ABD’deki Trump yönetimi; Ukrayna krizi ‘stratejik yenilgi’ görüntüsü yaratmadan anlaşma masasına çevirmek için kolları sıvarken, karşısında militarist Avrupa’yı buluyor. Trump’ın savaşın artık durması gerektiği yönünde üst üste açıklamaları eşliğinde Oval Ofis’te Vladimir Zelenskiy’yi ağırlaması ‘epik dramaya’ dönerken, savaşı devam ettirmekte kararlı Avrupalılar zirve üzerine zirve topluyor.
Avrupa Komisyonu ise Transatlantik’in ötesindeki müttefiki yitirmişlik hissiyatıyla AB’nin Ukrayna’yı ve Avrupa savunmasını desteklemesi için 800 milyar avro’luk planlar ortaya koymuş durumda.
İngiltere ve Fransa ikilisi, Avrupa’daki bölünmüşlük karşısında ‘gönüllülük temelinde’ ve ‘barış gücü’ anlatısı altında savaş planları peşinde koşarken, Trump yönetimini de sonunda ikna edecekleri umudunda.
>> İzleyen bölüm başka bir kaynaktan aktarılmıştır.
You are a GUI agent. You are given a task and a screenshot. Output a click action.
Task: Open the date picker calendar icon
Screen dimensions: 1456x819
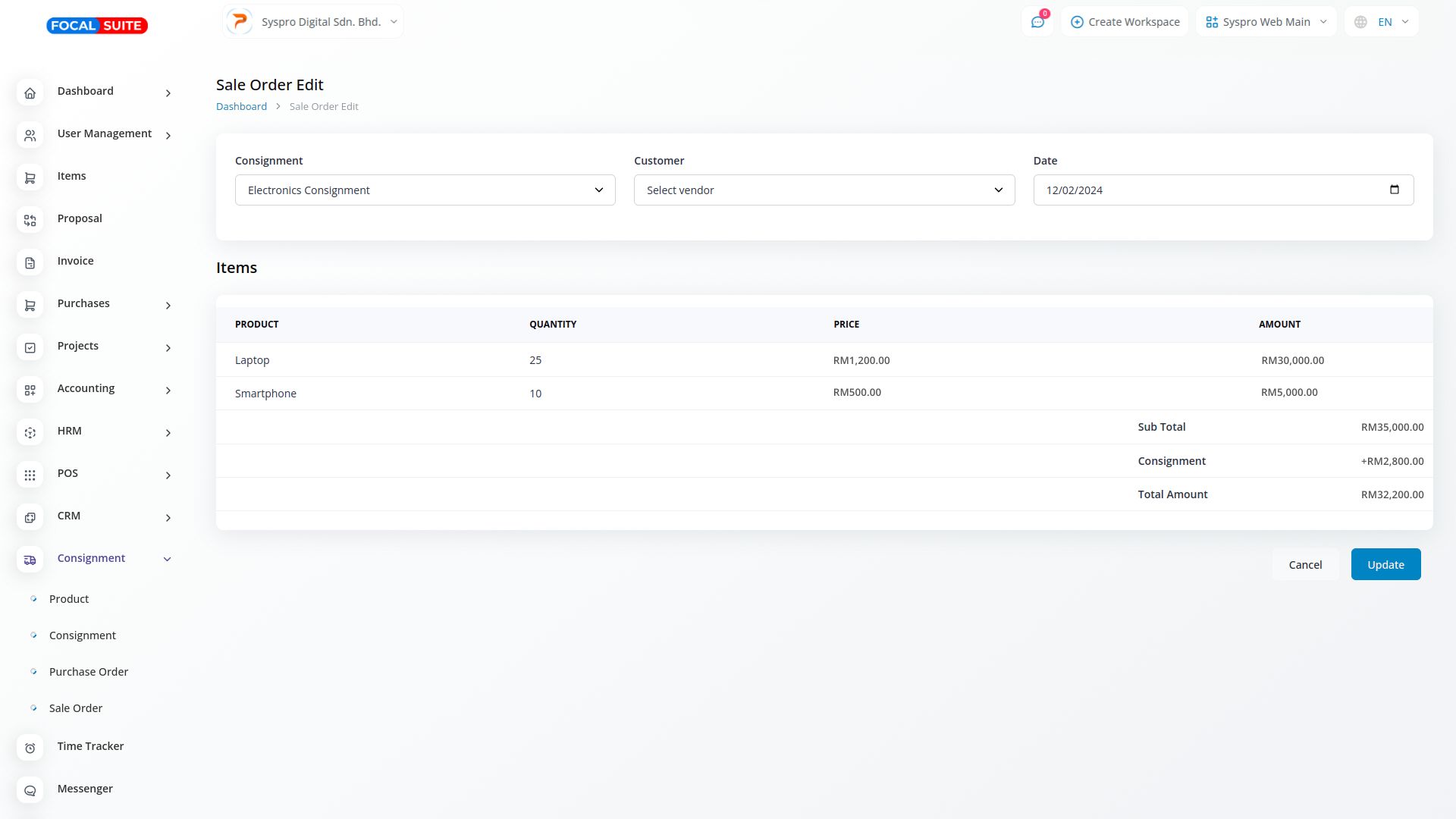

Fransa Cumhurbaşkanı Emmanuel Macron işleri Rusya’yı ve dünyayı ‘nükleer savaş’ ile tehdit etmeye kadar vardırdı.
Avrupa, en önemli müttefikinin kendisini terk edeceği paniğiyle hareket ederken, ABD Başkanı Donald Trump Kongre’nin iki kanadına hitap ettiği ilk başkanlık konuşmasında farklı bir ton tutturdu. Trump, temelde ABD iç siyasetine odaklı hitabında, Ukrayna’dan sadece Zelenskiy’den aldığı ‘barışa hazır olduğu’ iddiasını içeren mektuba yer verdi. Trump’ın gümrük savaşlarının ötesinde Çin’le de hiç ilgilenmemesi dikkat çekti.
Ukrayna krizinde belirginleşen 'Transatlantik çatlağını, Trump'ın Kongre mesajlarını, Avrupalıların 'savaş zirvesini' ve Trump'ın Ortadoğu hamlelerini Prof. Hasan Ünal ile konuştuk.
‘Trump çok kutuplu dünya düzeninin nasıl işleyeceğinin işaretlerini veriyor’
Prof. Hasan Ünal’a göre Trump çok hızlı ve kapsamlı işlere soyunurken, çok kutuplu dünya düzeninin nasıl işleyeceğine dair işaretler veriyor:
“Trump’ın mesajları beklediğimden çok farklı değil. Ama çok hızlı geldi ve çok kapsamlı şeyler söylüyor ve yapmaya çalışıyor. Söylediklerini yapma konusunda da kararlılık gösteriyor. Bu çerçevede baktığımızda çok kutuplu dünya düzeninin bundan sonra yerleştiğini, Amerika’nın buna bir itirazı olmadığını, ama Amerika’nın bir süper güç olarak belki en büyük süper güç olma özelliği ile bu yeni dünya düzeninin içinde yerini alacağını ve bundan rahatsızlık duymadığını söylüyor gibi.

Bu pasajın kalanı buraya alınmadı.